# install.packages('sf')
# install.packages('RStoolbox')
library(raster)
library(rgdal)
library(sf) # This package allows you to import shapefiles
library(RStoolbox) #This package allows you to perform PCA on rasters or raster stacks
library(ggplot2)
library(reshape2)
This automatically downloads all 19 of the bioclim variables as a raster stack. You can download it in 3 resolutions: 2.5, 5, and 10. 10 returns grids that are about 18km x 18km. Obviously, we want more detail, but to save on computation time, we will start all models with the coarsest resolution
bioclim10 <- getData("worldclim",var="bio",res=10)
These presence data have already been cleaned
x_trop_pres <- read.csv('data/x_trop_cleaned_pres_df.csv')
Because we are using the native range to generate background data, we need to use the native range to ‘clip’ the bioclim raster. This is easy to do by creating an account in the IUCN redlist, and then just downloading a shapefile of the geographic range.
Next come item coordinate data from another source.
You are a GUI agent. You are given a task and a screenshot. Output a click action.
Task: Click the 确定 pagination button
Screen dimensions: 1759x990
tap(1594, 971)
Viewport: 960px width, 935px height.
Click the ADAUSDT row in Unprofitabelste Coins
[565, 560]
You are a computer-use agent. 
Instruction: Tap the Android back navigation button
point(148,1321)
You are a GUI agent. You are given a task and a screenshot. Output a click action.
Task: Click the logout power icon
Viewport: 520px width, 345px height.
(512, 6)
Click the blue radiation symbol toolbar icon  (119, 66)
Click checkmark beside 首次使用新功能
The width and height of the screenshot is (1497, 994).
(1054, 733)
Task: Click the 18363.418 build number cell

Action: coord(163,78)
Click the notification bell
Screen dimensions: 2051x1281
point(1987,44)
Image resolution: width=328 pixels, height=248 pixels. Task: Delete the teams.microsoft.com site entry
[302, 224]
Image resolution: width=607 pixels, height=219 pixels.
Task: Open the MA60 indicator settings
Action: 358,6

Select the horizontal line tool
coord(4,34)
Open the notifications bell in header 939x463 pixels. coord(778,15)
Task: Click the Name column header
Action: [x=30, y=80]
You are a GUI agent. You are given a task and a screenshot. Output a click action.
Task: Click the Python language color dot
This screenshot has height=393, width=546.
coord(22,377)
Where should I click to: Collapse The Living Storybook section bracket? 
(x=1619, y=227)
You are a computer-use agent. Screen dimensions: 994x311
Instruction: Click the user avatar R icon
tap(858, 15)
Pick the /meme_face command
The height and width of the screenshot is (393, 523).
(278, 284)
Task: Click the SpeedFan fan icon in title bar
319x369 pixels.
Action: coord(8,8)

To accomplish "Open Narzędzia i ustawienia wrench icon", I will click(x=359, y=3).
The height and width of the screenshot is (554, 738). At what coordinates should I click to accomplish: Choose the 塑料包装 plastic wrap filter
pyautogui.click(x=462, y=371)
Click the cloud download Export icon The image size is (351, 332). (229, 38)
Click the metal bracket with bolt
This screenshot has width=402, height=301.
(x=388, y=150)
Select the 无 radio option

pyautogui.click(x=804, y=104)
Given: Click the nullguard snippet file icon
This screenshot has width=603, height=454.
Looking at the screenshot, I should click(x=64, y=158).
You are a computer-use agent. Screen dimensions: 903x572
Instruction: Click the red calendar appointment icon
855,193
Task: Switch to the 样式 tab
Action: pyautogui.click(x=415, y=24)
Then I saved the shapefile in the working directory, and this command
x_trop_native_range_shapefile <- shapefile('data/x_trop_sf.shp')
projection(bioclim10)
## [1] "+proj=longlat +datum=WGS84 +ellps=WGS84 +towgs84=0,0,0"
projection(x_trop_native_range_shapefile)
## [1] "+proj=longlat +datum=WGS84 +no_defs +ellps=WGS84 +towgs84=0,0,0"
Here I am cropping the the bioclim raster stack based on the native range shapefile I imported above. Then I am plotting all the bioclim variables to demonstrate they are clipped in the extent of the imported shapefile
bio_10_native_range_crop_xtrop <- crop(bioclim10, extent(x_trop_native_range_shapefile))
plot(bio_10_native_range_crop_xtrop)
This is a specific command used to perform PCA on a raster. The ‘spca = TRUE’ just sets it to use the correlation matrix rather than the covariance matrix. This is important because variables with higher values will otherwise be weighted more (e.g. if you have a variable that ranges from 0.1-0.9, and another variable that ranges from 100-1000, this latter variable will end up being much more heavily weighted in the PCA)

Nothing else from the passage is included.